Deszczowo, ale powróci słońce
- Za głównym frontem, który obecnie wędruje przez Polskę, w naszą stronę zmierzają fronty wtórne - informuje Wasilewski.
Z tego wniosek, że deszczowa pogoda utrzyma się przez najbliższe dni, ale w prognozach widać już poprawę aury. Na zachodzie kontynentu ulokował się wyż, który stopniowo przemieszcza się wgłąb Europy. Według prognoz w weekend wyż ten znajdzie się w centrum kontynentu, nad Polską. Wtedy pogoda uspokoi się, a ciśnienie wzrośnie.

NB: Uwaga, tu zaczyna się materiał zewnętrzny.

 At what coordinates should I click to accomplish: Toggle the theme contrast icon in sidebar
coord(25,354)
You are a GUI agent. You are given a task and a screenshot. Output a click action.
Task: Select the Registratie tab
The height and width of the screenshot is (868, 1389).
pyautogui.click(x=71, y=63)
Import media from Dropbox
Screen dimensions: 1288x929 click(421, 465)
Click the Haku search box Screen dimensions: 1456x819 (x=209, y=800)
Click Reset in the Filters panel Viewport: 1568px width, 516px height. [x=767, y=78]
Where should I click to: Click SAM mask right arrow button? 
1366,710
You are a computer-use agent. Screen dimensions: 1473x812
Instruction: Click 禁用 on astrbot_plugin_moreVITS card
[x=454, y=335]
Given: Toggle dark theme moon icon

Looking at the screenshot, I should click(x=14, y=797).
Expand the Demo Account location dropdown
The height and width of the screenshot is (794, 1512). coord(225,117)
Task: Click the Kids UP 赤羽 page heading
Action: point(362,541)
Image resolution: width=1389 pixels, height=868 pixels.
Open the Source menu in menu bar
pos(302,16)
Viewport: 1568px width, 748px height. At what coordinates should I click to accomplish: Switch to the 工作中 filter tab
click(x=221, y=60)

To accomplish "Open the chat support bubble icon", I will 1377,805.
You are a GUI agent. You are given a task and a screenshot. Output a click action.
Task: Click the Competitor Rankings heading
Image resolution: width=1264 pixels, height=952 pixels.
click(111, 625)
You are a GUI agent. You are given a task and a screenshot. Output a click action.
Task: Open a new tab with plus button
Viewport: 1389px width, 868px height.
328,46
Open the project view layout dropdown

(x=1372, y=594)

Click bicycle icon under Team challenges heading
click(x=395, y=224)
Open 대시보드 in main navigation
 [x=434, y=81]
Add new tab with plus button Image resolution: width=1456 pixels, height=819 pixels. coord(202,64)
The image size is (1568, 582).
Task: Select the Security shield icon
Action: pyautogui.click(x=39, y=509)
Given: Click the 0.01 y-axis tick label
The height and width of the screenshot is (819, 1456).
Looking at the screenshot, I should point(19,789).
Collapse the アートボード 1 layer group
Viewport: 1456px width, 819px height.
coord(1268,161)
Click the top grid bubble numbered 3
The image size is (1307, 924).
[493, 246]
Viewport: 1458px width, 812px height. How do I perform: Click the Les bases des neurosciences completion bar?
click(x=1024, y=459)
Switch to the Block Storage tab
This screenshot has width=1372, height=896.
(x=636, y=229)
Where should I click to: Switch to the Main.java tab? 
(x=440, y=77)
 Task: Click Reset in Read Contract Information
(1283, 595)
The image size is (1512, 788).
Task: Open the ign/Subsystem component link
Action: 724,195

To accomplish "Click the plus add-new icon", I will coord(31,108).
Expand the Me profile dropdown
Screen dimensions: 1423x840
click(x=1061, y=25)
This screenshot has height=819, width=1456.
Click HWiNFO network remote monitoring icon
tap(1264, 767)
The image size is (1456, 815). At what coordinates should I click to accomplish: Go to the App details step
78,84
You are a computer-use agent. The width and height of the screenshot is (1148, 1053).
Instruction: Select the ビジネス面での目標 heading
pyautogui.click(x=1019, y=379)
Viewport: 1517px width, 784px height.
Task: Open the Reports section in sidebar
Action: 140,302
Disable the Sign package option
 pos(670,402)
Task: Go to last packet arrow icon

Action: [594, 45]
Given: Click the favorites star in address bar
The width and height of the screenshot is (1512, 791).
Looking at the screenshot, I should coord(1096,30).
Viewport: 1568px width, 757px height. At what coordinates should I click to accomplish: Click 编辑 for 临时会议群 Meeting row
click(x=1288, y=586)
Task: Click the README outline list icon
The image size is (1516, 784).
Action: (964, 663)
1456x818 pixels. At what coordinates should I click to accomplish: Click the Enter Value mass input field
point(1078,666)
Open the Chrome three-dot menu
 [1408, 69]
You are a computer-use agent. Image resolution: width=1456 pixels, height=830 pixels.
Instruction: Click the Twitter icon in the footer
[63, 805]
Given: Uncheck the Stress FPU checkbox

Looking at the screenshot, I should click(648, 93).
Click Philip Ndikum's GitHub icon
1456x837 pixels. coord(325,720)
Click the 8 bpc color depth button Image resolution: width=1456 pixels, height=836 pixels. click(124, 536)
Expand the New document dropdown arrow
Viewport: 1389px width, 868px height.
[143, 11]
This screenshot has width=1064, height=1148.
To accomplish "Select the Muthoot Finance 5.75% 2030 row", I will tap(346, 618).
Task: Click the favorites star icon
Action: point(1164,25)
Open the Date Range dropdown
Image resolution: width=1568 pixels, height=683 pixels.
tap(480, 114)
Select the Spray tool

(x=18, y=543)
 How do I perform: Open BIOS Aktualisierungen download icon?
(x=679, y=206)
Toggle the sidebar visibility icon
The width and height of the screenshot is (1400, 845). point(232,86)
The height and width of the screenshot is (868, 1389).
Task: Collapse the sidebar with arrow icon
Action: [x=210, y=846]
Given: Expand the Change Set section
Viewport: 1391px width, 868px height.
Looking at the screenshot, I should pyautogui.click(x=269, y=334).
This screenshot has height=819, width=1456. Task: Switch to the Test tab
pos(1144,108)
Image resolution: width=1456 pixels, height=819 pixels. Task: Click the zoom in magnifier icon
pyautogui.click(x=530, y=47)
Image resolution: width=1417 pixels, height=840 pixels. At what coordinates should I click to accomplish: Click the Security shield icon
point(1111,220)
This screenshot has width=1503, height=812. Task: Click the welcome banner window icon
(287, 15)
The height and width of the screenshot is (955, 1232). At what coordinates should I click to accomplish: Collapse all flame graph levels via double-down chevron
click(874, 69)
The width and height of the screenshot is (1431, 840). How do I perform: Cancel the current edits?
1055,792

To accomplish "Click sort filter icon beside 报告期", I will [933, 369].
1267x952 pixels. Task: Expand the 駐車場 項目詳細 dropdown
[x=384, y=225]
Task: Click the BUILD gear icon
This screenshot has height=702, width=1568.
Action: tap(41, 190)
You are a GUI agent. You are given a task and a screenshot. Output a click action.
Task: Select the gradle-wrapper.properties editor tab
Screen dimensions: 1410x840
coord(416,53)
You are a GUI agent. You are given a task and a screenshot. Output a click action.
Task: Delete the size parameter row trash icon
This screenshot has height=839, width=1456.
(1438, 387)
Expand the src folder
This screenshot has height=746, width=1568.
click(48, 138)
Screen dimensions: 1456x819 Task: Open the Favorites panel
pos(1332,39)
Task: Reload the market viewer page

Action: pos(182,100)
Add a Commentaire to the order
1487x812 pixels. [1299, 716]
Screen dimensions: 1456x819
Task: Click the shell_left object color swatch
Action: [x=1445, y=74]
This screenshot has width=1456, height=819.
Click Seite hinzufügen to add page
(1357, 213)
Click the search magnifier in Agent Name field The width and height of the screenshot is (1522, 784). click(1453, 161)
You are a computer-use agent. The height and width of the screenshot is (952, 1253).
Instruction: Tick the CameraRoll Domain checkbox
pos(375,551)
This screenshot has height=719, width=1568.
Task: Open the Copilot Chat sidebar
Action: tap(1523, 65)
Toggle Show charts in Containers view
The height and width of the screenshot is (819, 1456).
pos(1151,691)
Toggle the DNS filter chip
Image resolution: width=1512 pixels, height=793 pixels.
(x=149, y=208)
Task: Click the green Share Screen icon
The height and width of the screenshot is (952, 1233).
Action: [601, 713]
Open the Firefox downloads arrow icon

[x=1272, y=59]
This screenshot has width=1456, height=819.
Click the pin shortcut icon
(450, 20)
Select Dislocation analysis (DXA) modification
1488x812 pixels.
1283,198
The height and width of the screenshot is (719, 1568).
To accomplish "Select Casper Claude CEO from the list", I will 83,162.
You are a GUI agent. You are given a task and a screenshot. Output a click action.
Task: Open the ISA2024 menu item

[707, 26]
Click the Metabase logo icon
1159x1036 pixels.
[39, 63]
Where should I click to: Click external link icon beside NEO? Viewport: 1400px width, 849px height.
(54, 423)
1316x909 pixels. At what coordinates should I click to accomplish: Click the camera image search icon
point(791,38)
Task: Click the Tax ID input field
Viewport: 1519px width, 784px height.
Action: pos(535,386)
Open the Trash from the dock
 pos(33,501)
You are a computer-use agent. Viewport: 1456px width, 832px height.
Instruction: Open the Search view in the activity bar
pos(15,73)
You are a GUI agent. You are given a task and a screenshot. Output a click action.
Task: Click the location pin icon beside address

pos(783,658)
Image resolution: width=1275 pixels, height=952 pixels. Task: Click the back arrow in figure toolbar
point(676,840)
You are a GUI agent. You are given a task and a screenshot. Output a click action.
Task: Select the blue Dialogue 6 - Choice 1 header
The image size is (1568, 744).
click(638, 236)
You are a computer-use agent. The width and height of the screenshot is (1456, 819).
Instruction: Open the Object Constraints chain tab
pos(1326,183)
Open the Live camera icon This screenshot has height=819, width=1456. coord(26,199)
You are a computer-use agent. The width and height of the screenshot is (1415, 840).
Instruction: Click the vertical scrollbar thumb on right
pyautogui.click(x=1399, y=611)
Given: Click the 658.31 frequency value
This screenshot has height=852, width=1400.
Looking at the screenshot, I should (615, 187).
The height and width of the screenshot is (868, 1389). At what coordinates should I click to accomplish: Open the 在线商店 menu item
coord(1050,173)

- Podczas najbliższego weekendu jest szansa na bardzo ładną pogodę. Wszystko wskazuje na to, że kwiecień rozpoczniemy słoneczną aurą z temperaturą do 16 st. C - twierdzi Wasilewski.
Śnieg na wschodzie
- Na północ od Moskwy w niedzielę było -15 st. C - mówi Wasilewski.